3.Motivation behind the tasks
Our tasks are to assist FishEye in developing a new visual analytics approach to better understand fishing business anomalies. By accurately detecting and understanding anomalies, such as illegal or overfishing activities, the visual analytics approach can contribute to more effective fisheries management. This, in turn, promotes sustainable fishing practices, helps preserve marine ecosystems, and ensures the long-term viability of fish populations.
4.Problems that the team may face
The column “product_services” consists of a wide variety of products and services in different industries. Currently there is no guidance on the relationship between each products/services and we would need to establish the relevance of the different products/services related to fishing activities and to filter the values accordingly.
There is a need to find the correlations of different dimensions such as country, products_services and revenues and see if there are any prevalent patterns. There is lack of context to the data upfront, and we would have to make logical assumptions in our analysis.
There is a need to differentiate the type of role that each source and target belong to.
There are many fields with character(0) or unknown values that would need to be recoded in order to make the data analysis more accurate and meaningful.
It will be challenging to work on the voluminous data given there are 27622 nodes and 24038 edges.
5.Relevant Work and Proposed Approach
We will adopt the following methodology:
The group will meet up and brainstorm on the scope of the project as well as the deliverables that are relevant that can be mapped to meet our project objectives.
Data preparation will be carried out using data cleaning techniques to check for missing values, duplicates and inconsistencies in the data format and categorisation, as well as data transformation to mutate and derive suitable data variables for our analysis.
Carry out data exploration, with a focus on the following:
Identifying Outliers: Focus on outliers or data points that deviate significantly from the expected patterns.
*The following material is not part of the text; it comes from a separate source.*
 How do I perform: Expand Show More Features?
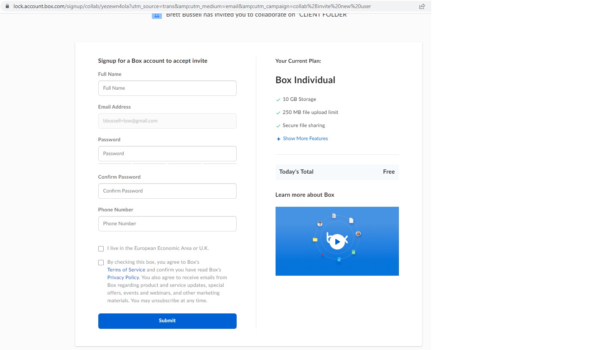305,138
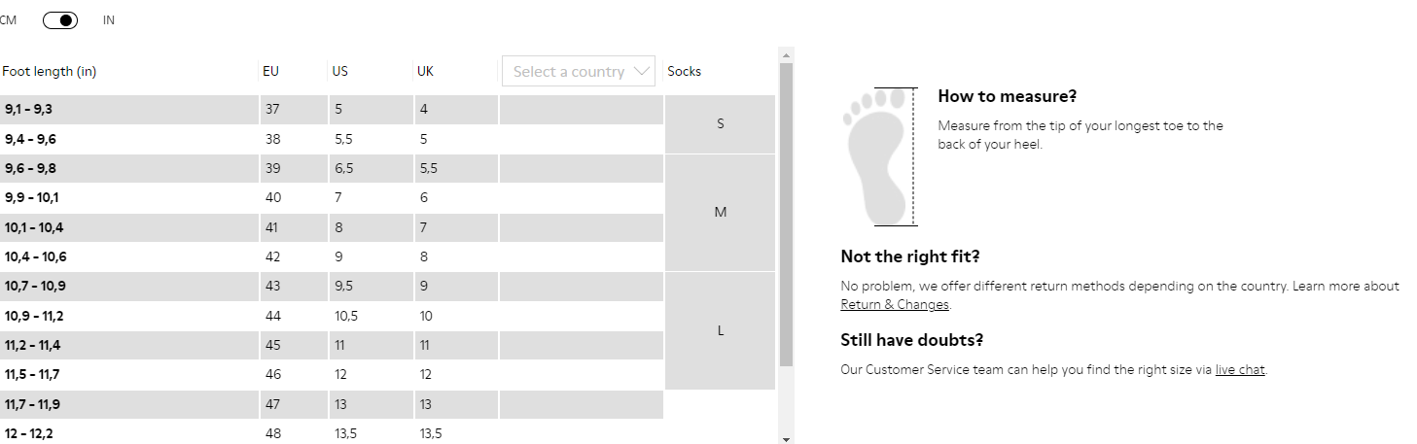Click the UK column header
This screenshot has width=1417, height=444.
coord(425,71)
Outliers in the relationships between country, products_services, and revenues could indicate irregularities or anomalies in the companies. These outliers may help pinpoint areas that require further investigation.
Visualizing Correlations: Utilize visual analytics techniques to present the correlations between dimensions. Visualizations will be used to provide a clear and representation of variables interact and influence each other.
Build relevant visual network models to illustrate the characteristics of the business entities through the computation of centrality metrics and community grouping. Establish connections or edges between entities based on their interactions, collaborations, or dependencies.
With the results of the visualisation plots, analyse and reveal the connectivity (relationship) between the business entities, and to identify abnormalities within the network. Thes following are some of the proposed areas of our focus.
- Network analysis on the top x revenue-generating companies to explore the extensiveness of their network reach of these companies

- Network analysis on business owners owning more than certain level of companies to identify individuals with diversity of business ventures.

6.Scope of Work
The following table details the scope of work and responsibilities assigned to the respective members of the Team. The Team has also included a timeline to aid the Project’s internal progress monitoring.

7.Conclusion
The team aims to deliver useful insights on identifying potentially suspicious companies which may be involved in illegal fishing activities through various visualisation methods. This approach can serve as a reference for other projects with similar context of identifying anomalies. This proposal has been drawn up to guide the Team on the implementation approach to realise the project objective. All intermediate tasks will be carried out by the Team with adherence to the project timeline for the eventual submission of the project deliverables.